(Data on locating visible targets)
________________________________________

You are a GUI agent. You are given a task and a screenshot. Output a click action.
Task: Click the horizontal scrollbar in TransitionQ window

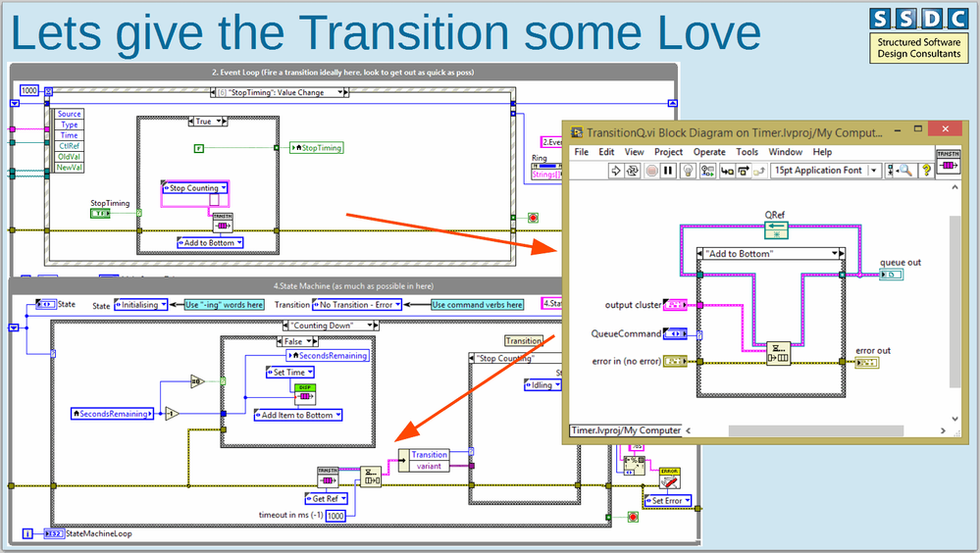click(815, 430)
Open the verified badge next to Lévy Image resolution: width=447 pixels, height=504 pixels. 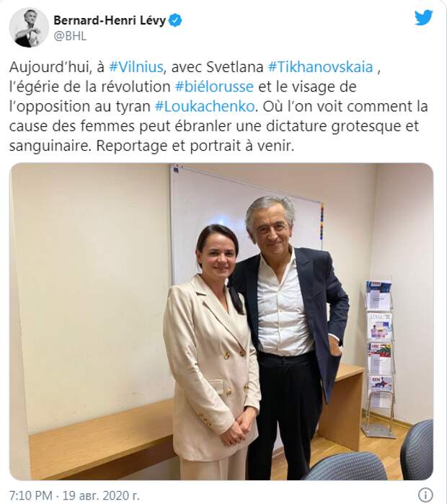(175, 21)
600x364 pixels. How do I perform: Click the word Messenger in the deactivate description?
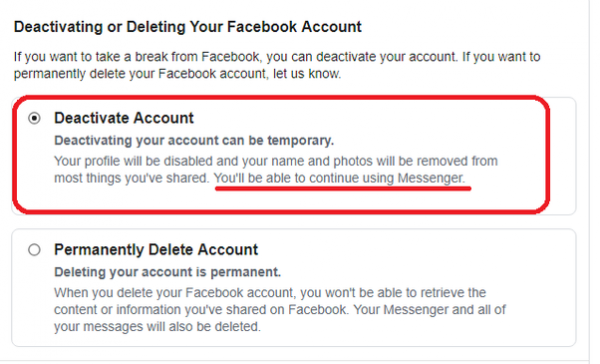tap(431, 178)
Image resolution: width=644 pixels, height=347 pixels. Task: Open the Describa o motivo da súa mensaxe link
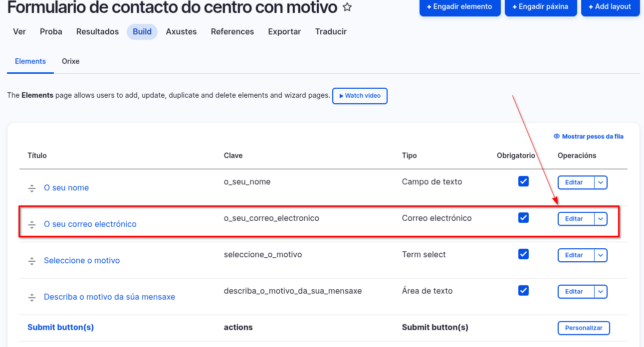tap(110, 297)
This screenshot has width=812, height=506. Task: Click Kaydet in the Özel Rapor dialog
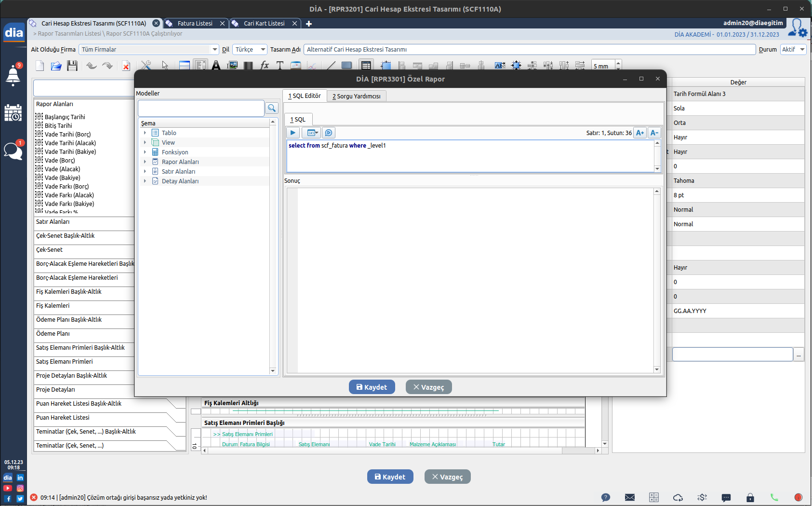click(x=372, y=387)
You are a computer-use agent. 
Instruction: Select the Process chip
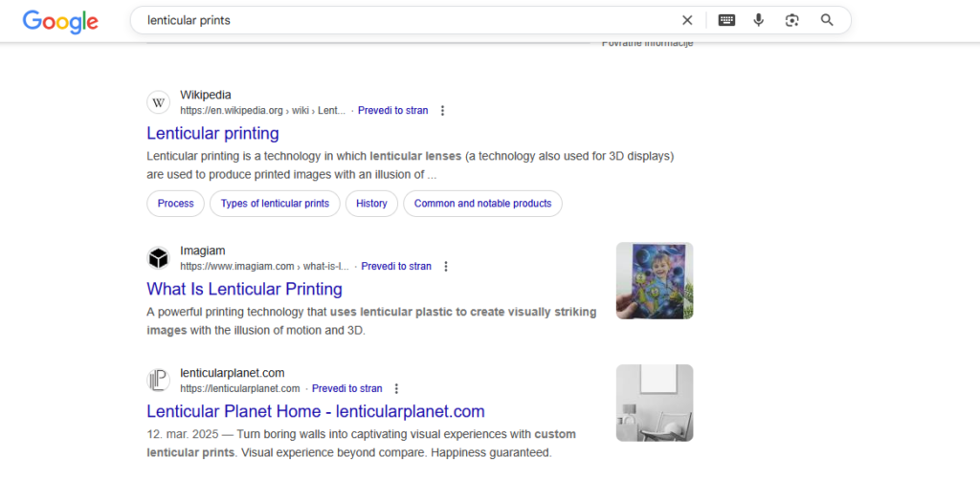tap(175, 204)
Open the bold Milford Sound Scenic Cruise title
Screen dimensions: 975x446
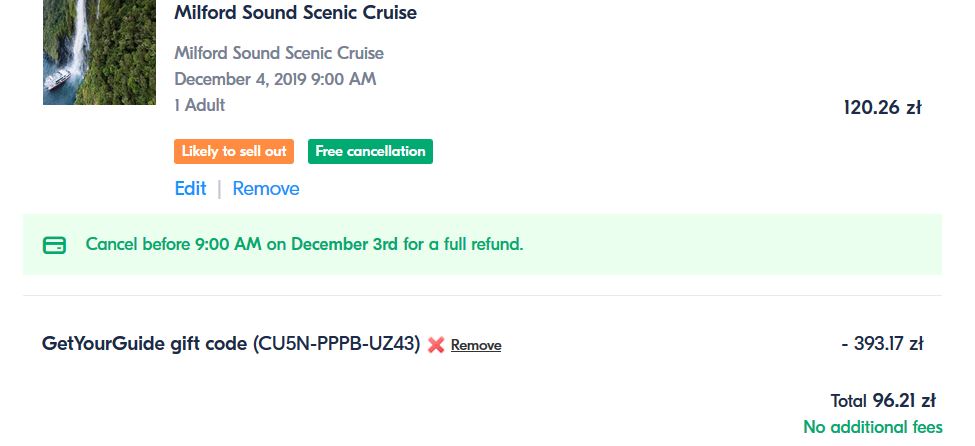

________________________________________

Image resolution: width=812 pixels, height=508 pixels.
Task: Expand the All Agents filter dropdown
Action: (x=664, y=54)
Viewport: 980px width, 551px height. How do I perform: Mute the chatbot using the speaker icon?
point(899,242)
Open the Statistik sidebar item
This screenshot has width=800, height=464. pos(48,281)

________________________________________

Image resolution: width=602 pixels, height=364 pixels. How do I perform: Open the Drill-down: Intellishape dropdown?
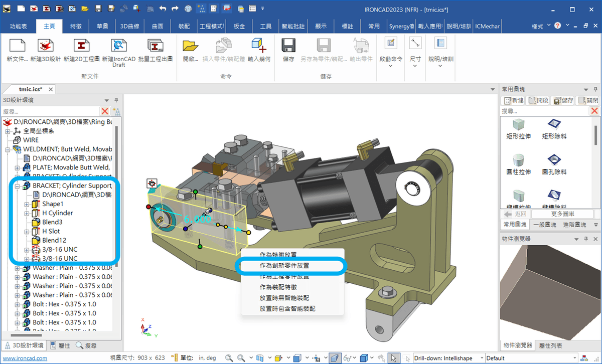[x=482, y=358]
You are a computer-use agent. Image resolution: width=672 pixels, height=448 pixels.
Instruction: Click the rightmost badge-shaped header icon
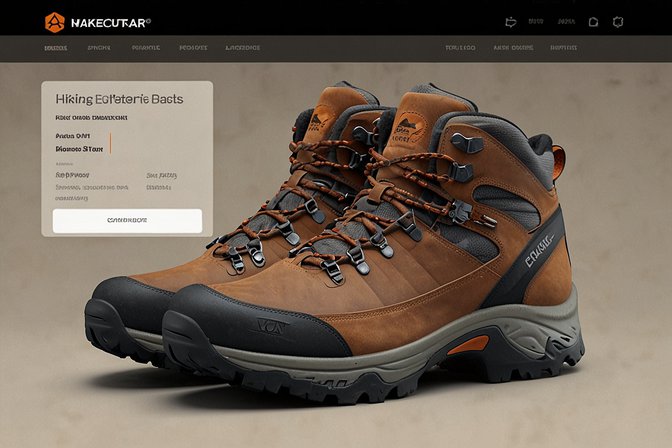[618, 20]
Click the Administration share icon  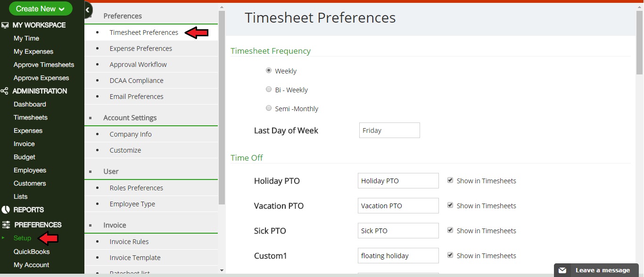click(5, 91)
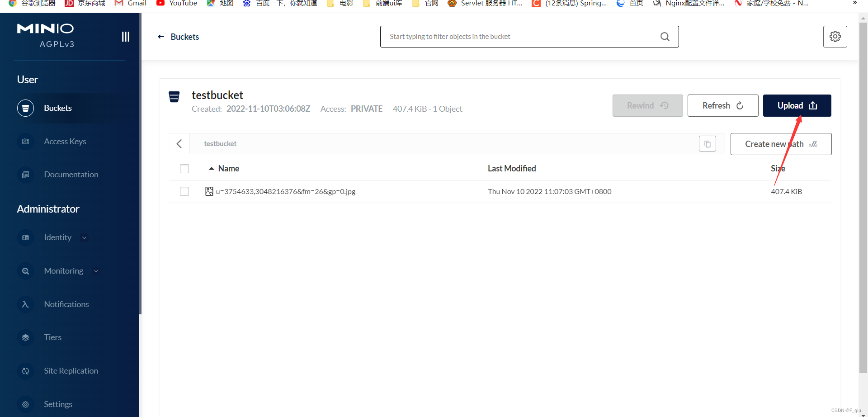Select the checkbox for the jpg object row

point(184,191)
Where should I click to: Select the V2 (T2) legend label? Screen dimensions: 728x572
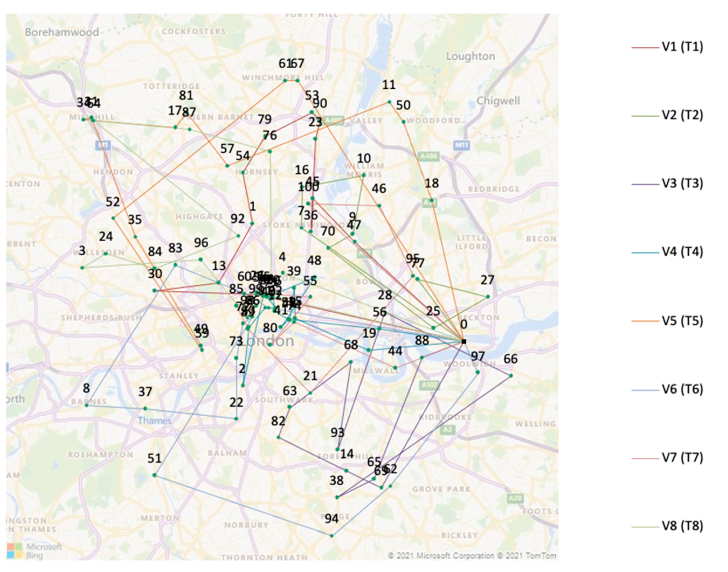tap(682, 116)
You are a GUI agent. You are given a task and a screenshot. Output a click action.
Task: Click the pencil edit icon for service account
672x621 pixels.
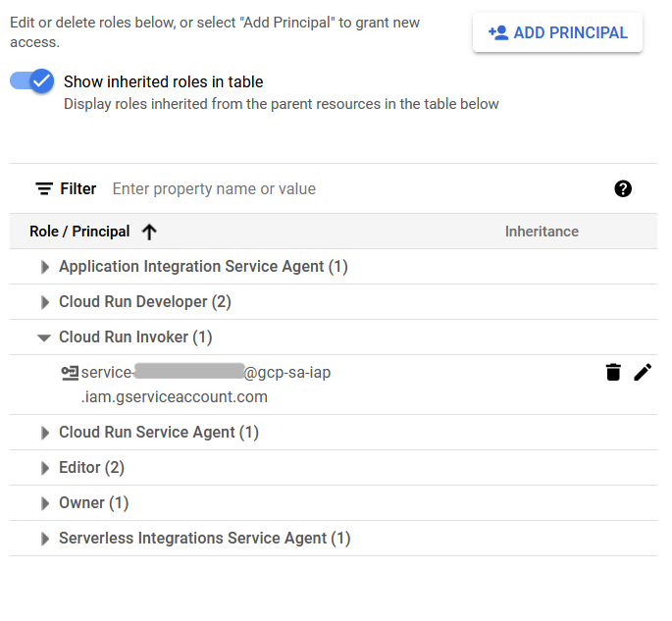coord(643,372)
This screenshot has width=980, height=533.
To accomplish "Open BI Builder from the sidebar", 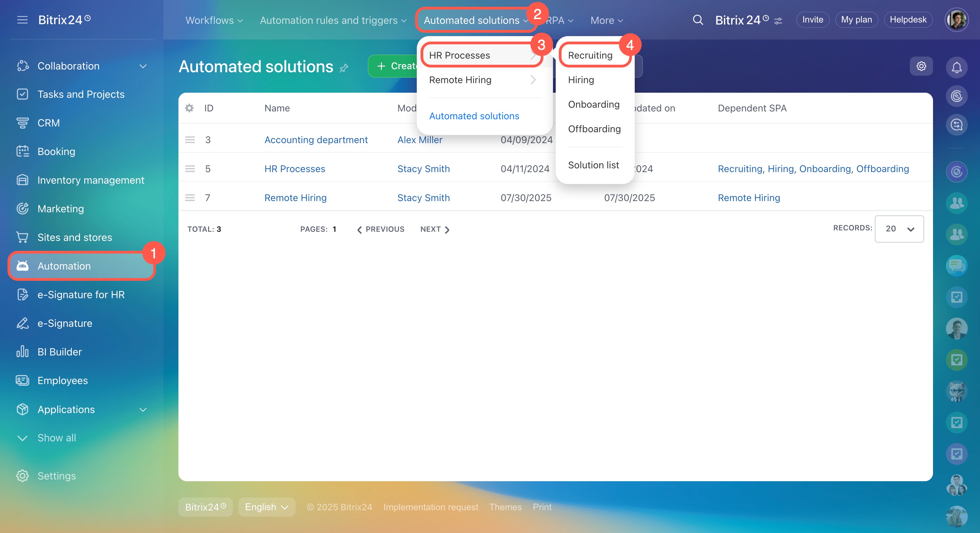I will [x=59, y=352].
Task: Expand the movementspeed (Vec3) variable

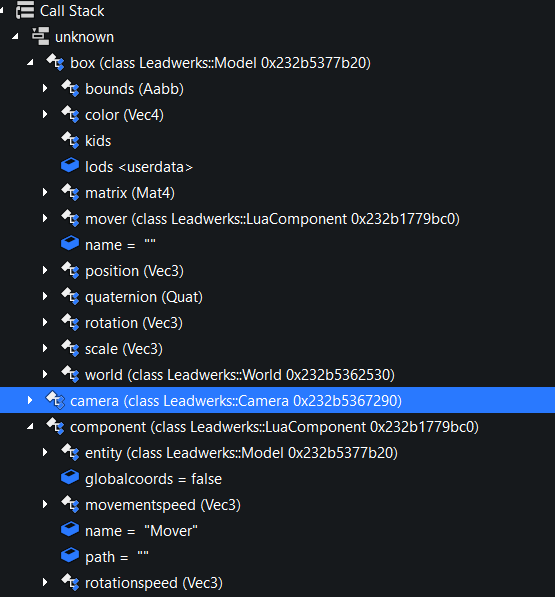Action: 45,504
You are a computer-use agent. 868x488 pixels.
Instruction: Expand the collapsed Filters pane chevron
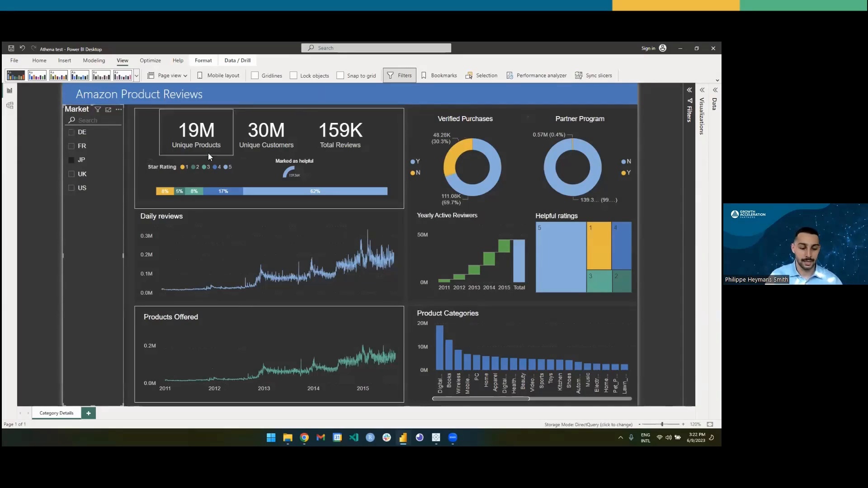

________________________________________

Directive: Rewrite the lines between the one holding "600x364 pixels. How" and the one holding "Screen dimensions: 975x446", inclusive, replacing every "Task" with "Goal" and keeping everything else unchanged. Omit the pictures from your answer.

Expected answer:
600x364 pixels. How do I perform: Click the word Messenger in the deactivate description?
tap(431, 178)
Image resolution: width=644 pixels, height=347 pixels. Goal: Open the Describa o motivo da súa mensaxe link
tap(110, 297)
This screenshot has width=812, height=506. Goal: Click Kaydet in the Özel Rapor dialog
click(x=372, y=387)
You are a computer-use agent. 
Instruction: Select the Process chip
tap(175, 204)
Open the bold Milford Sound Scenic Cruise title
Screen dimensions: 975x446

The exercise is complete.